Assigned task ->
Restate the listing in full, keeping every word as it is.
⟨
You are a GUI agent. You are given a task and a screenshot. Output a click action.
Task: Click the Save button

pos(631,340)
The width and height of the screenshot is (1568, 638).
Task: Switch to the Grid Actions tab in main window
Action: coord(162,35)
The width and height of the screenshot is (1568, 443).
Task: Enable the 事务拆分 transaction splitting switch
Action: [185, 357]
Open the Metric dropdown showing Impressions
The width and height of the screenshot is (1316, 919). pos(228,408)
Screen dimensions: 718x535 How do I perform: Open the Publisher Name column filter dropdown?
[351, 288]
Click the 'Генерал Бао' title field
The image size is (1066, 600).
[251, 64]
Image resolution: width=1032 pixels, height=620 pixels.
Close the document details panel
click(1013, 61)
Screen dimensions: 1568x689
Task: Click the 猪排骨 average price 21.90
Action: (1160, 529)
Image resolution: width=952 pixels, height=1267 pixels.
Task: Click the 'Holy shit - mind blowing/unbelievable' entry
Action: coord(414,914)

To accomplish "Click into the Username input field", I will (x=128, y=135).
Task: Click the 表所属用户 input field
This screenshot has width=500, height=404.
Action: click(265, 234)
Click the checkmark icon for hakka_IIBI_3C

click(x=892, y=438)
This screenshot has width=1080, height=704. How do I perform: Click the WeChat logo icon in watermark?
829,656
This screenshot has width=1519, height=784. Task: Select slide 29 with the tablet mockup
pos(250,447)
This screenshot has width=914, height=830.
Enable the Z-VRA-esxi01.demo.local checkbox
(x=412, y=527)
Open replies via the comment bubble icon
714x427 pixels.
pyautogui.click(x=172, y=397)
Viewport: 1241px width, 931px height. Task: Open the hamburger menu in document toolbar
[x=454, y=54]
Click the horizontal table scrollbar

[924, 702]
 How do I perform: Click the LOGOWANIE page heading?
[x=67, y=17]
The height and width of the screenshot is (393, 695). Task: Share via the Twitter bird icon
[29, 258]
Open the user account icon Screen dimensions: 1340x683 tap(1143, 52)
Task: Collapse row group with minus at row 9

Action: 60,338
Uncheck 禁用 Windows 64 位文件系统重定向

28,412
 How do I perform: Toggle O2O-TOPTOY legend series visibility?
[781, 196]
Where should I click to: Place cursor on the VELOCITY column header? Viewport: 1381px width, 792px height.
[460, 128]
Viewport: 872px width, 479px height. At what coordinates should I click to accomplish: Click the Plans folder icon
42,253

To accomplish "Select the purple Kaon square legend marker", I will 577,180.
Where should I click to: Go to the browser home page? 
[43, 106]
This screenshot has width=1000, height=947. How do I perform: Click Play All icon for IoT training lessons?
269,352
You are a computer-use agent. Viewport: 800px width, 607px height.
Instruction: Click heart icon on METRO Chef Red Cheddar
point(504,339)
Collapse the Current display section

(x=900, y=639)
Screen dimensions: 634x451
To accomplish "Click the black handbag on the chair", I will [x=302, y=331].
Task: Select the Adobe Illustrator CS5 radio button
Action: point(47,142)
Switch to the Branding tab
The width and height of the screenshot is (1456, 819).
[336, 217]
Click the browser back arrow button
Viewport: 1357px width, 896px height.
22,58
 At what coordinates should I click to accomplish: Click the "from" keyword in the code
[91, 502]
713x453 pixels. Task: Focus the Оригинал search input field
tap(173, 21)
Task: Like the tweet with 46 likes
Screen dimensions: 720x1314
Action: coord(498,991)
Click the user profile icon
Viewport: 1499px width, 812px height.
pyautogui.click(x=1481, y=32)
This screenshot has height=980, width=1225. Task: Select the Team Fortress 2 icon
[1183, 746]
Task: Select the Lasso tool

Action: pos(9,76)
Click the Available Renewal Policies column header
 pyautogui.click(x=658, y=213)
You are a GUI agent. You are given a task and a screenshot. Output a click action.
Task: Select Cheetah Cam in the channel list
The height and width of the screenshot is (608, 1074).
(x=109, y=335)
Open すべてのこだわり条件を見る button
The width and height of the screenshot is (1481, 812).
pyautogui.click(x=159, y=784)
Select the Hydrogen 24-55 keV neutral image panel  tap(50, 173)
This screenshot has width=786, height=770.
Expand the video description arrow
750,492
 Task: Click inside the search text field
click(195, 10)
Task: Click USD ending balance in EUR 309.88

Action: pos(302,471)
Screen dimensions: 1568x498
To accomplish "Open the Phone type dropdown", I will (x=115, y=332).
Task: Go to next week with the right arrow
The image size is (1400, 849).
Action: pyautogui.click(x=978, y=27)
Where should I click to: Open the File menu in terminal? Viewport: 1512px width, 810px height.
⟩
Task response ->
You are a GUI agent. You are given a task and a screenshot. Output a click action.
Task: Click the Save button

pos(631,340)
The width and height of the screenshot is (1568, 638).
Task: Switch to the Grid Actions tab in main window
Action: coord(162,35)
The width and height of the screenshot is (1568, 443).
Task: Enable the 事务拆分 transaction splitting switch
Action: [185, 357]
Open the Metric dropdown showing Impressions
The width and height of the screenshot is (1316, 919). pos(228,408)
Screen dimensions: 718x535 How do I perform: Open the Publisher Name column filter dropdown?
[351, 288]
Click the 'Генерал Бао' title field
The image size is (1066, 600).
[251, 64]
Image resolution: width=1032 pixels, height=620 pixels.
Close the document details panel
click(1013, 61)
Screen dimensions: 1568x689
Task: Click the 猪排骨 average price 21.90
Action: (1160, 529)
Image resolution: width=952 pixels, height=1267 pixels.
Task: Click the 'Holy shit - mind blowing/unbelievable' entry
Action: coord(414,914)

To accomplish "Click into the Username input field", I will (x=128, y=135).
Task: Click the 表所属用户 input field
This screenshot has width=500, height=404.
Action: click(265, 234)
Click the checkmark icon for hakka_IIBI_3C

click(x=892, y=438)
This screenshot has width=1080, height=704. How do I perform: Click the WeChat logo icon in watermark?
829,656
This screenshot has width=1519, height=784. Task: Select slide 29 with the tablet mockup
pos(250,447)
This screenshot has width=914, height=830.
Enable the Z-VRA-esxi01.demo.local checkbox
(x=412, y=527)
Open replies via the comment bubble icon
714x427 pixels.
pyautogui.click(x=172, y=397)
Viewport: 1241px width, 931px height. Task: Open the hamburger menu in document toolbar
[x=454, y=54]
Click the horizontal table scrollbar

[924, 702]
 How do I perform: Click the LOGOWANIE page heading?
[x=67, y=17]
The height and width of the screenshot is (393, 695). Task: Share via the Twitter bird icon
[29, 258]
Open the user account icon Screen dimensions: 1340x683 tap(1143, 52)
Task: Collapse row group with minus at row 9

Action: 60,338
Uncheck 禁用 Windows 64 位文件系统重定向

28,412
 How do I perform: Toggle O2O-TOPTOY legend series visibility?
[781, 196]
Where should I click to: Place cursor on the VELOCITY column header? Viewport: 1381px width, 792px height.
[460, 128]
Viewport: 872px width, 479px height. At what coordinates should I click to accomplish: Click the Plans folder icon
42,253

To accomplish "Select the purple Kaon square legend marker", I will 577,180.
Where should I click to: Go to the browser home page? 
[43, 106]
This screenshot has width=1000, height=947. How do I perform: Click Play All icon for IoT training lessons?
269,352
You are a computer-use agent. Viewport: 800px width, 607px height.
Instruction: Click heart icon on METRO Chef Red Cheddar
point(504,339)
Collapse the Current display section

(x=900, y=639)
Screen dimensions: 634x451
To accomplish "Click the black handbag on the chair", I will [x=302, y=331].
Task: Select the Adobe Illustrator CS5 radio button
Action: point(47,142)
Switch to the Branding tab
The width and height of the screenshot is (1456, 819).
[336, 217]
Click the browser back arrow button
Viewport: 1357px width, 896px height.
22,58
 At what coordinates should I click to accomplish: Click the "from" keyword in the code
[91, 502]
713x453 pixels. Task: Focus the Оригинал search input field
tap(173, 21)
Task: Like the tweet with 46 likes
Screen dimensions: 720x1314
Action: coord(498,991)
Click the user profile icon
Viewport: 1499px width, 812px height.
pyautogui.click(x=1481, y=32)
This screenshot has height=980, width=1225. Task: Select the Team Fortress 2 icon
[1183, 746]
Task: Select the Lasso tool

Action: pos(9,76)
Click the Available Renewal Policies column header
 pyautogui.click(x=658, y=213)
You are a GUI agent. You are given a task and a screenshot. Output a click action.
Task: Select Cheetah Cam in the channel list
The height and width of the screenshot is (608, 1074).
(x=109, y=335)
Open すべてのこだわり条件を見る button
The width and height of the screenshot is (1481, 812).
pyautogui.click(x=159, y=784)
Select the Hydrogen 24-55 keV neutral image panel  tap(50, 173)
This screenshot has width=786, height=770.
Expand the video description arrow
750,492
 Task: Click inside the search text field
click(195, 10)
Task: Click USD ending balance in EUR 309.88

Action: pos(302,471)
Screen dimensions: 1568x498
To accomplish "Open the Phone type dropdown", I will (x=115, y=332).
Task: Go to next week with the right arrow
The image size is (1400, 849).
Action: pyautogui.click(x=978, y=27)
Where should I click to: Open the File menu in terminal? Viewport: 1512px width, 810px height.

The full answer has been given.